Code of Conduct
Jump up North Festival is dedicated to provide a safe and comfortable event experience for everyone, therefore all attendees, artists, staff and volunteers are required to comply with the following Code of Conduct. Organizers will enforce this code throughout the event and we expect your full cooperation.
What do we stand for
We aim to provide a welcoming, comfortable and safe space for everyone, regardless of ethnic background, age, gender identity, sexual orientation, religion (or lack thereof), nationality, physical appearance, (dis)ability, dance experience, dance role or others. We welcome a diverse group of people and ideas. We don’t tolerate the intolerant. We do not tolerate harassment in any form. This applies to all event participants, crew members and freelancers. If someone engages in any harassing behavior, the event organizers may take any action they deem appropriate, including warning the offender or expulsion from the event with no refund. If necessary, we will inform authorities.
If you feel uncomfortable at any point during the event please come talk to one of the event organizers or send an email to firstname.lastname@example.org.
If you are being harassed, if you notice that someone else is being harassed, or if you have any other concerns, please contact a member of event staff immediately. We are aware that it is not easy to speak up but it will help us create a safe(r) environment for all of us. We value your attendance and your safety.
To get more understanding on the Code of Conduct
We really want to emphasize: We do not tolerate harassment of anyone and in any form. Harassment includes offensive (non)verbal behavior related to gender identity, age, sexual orientation, (dis)ability, physical appearance, skin color, religion, ethnicity, culture or any other expression of a person’s identity or background. We don’t tolerate deliberate intimidation, stalking, following, harassing photography or recording, sustained disruption of classes or other events, inappropriate physical contact and unwelcome (sexual) attention.
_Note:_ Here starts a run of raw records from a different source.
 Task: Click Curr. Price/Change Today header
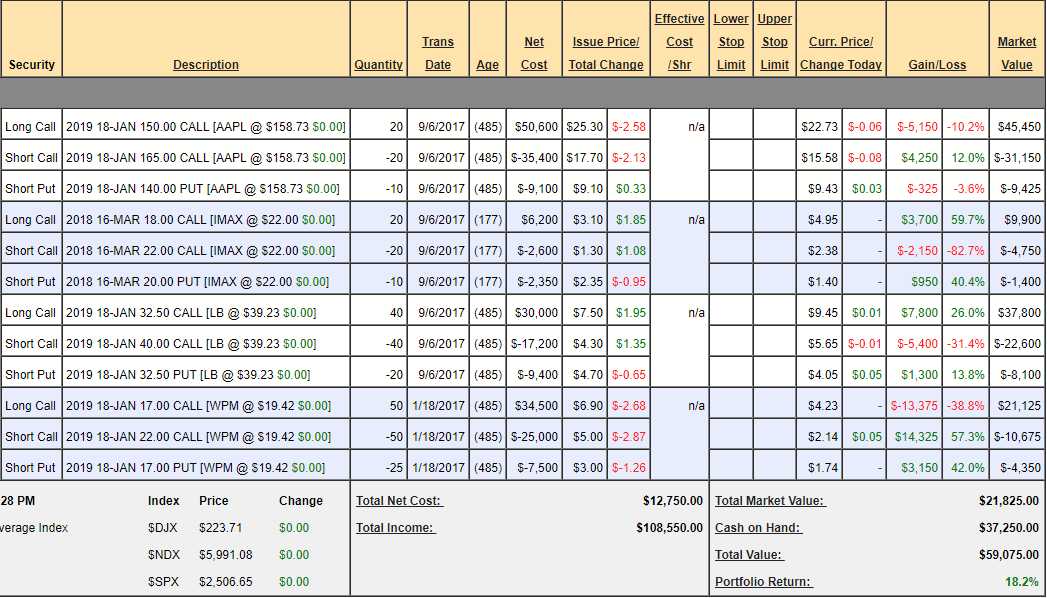[x=841, y=53]
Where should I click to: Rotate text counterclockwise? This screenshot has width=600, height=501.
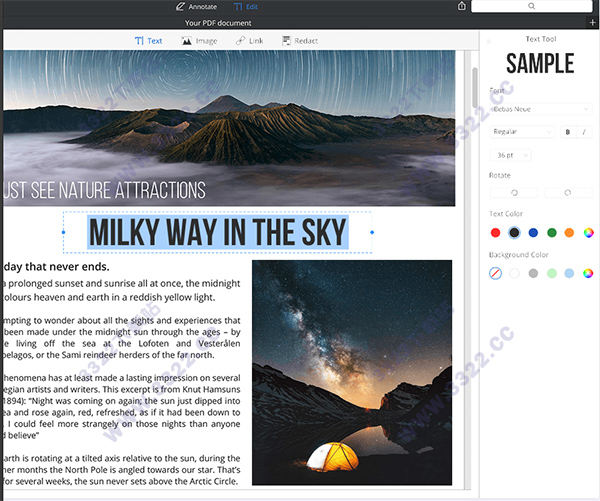point(515,193)
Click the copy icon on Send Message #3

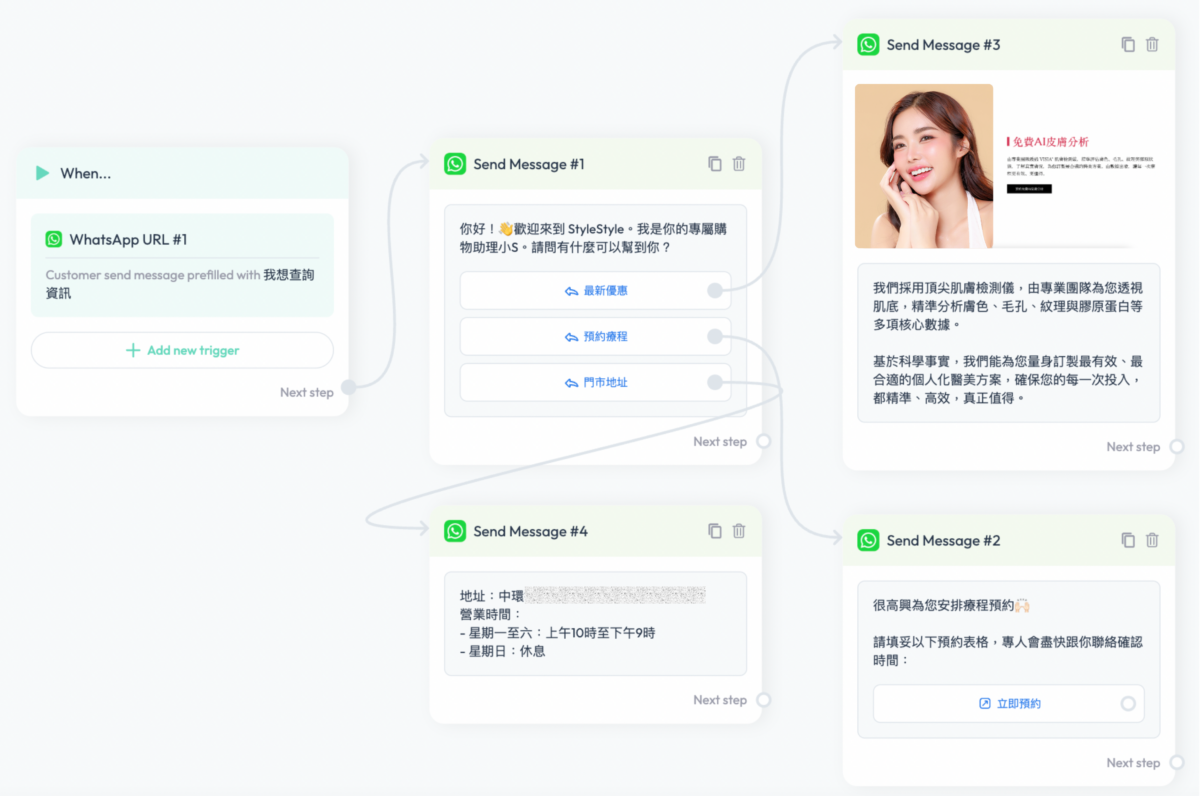click(x=1127, y=44)
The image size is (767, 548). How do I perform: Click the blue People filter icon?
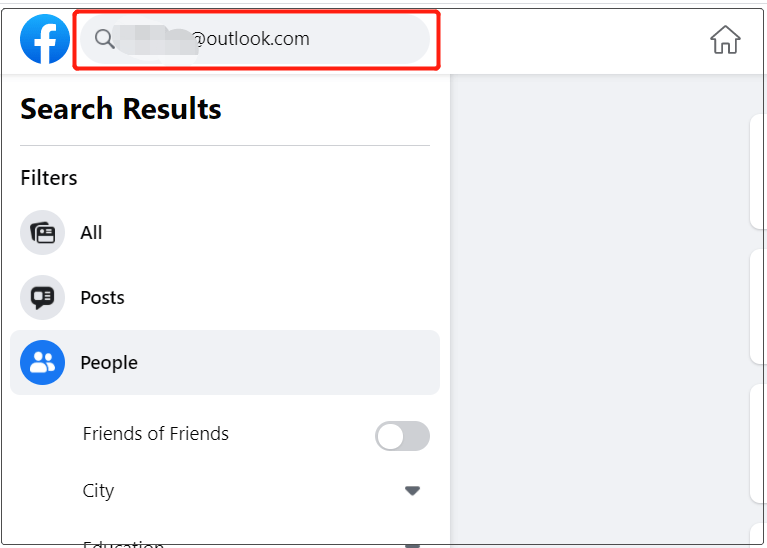(x=43, y=363)
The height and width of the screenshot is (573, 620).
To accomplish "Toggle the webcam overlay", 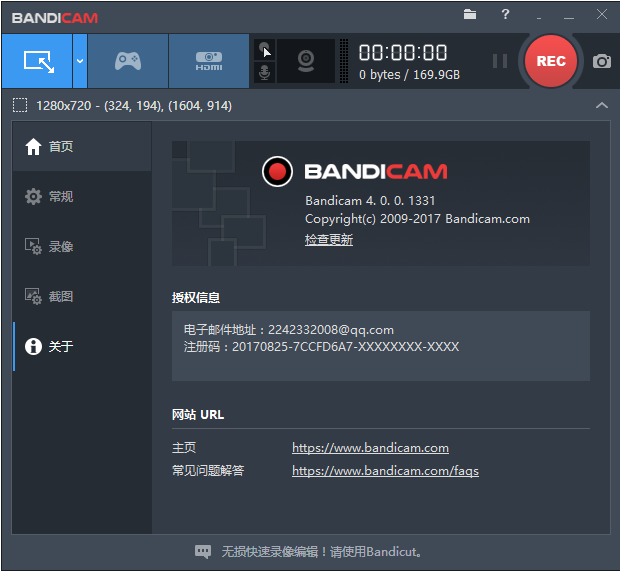I will [306, 61].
We expect participants to follow these rules.
YES, we appreciate this!
Here are some good practices that will hopefully ensure everybody’s comfort and wellbeing during our event.
- We believe we all create the atmosphere, the vibe and the community we like to spend time in to dance and socialize. The way you hold space influences how the space will be shaped. If you want to appreciate a specific behavior at the event, act as its first example.
- Act inclusively and nicely to everyone.
- Respect people around you and yourself.
- Remember that boundaries may differ from one person to another. Set good intentions and be clear in communication. If you aren’t sure about something, ask. If something doesn’t feel right – speak up.
Suggestions for common challenges on the dance floor and at events
- Connect with partners the way it feels comfortable for both of you. If your partner uses a hurtful or inappropriate connection consistently, please let them know, they may not be aware of that.
- Ask for people’s pronouns if you don’t know how to address them.
- Ask people if they want to follow, lead or switch. Share upfront what you prefer.
- Avoid giving unsolicited feedback. Do not correct others dancing unless you were specifically asked to do so.
- Mind people around you. Accidentally kicked someone on the dancefloor? Apologize and check if they are ok. Avoid aerials or flash moves in social dancing, keep them for jams, shows and competitions.
- You unintentionally touched someone’s private areas? Apologise. If someone is repeatedly inappropriately touching you, bring it to their attention or the attention of our staff.
- Be mindful when drinking alcohol or using other substances. If you are not sober and therefore pose a risk to yourself or others, leave the dance floor and ask for support.
- Want to dance with someone? Take initiative and invite them politely. Be mindful to take initiative to invite those who could benefit from your proactivity.
- Everybody has the right to say no to a dance, without need to justify it. If you say no, do it politely. If someone refuses to dance with you, don’t take it personally as there are lots of possible reasons. Like the need for a break, hurt ankle, disliked song, just not feeling it and many more.
This document is based on different codes of conduct (Upside Down Festival, Berlin Balboa, Retro Weekend, Out of the Toolbox). Feel free to use this as it is or in a modified form, for your own dance event. Just credit!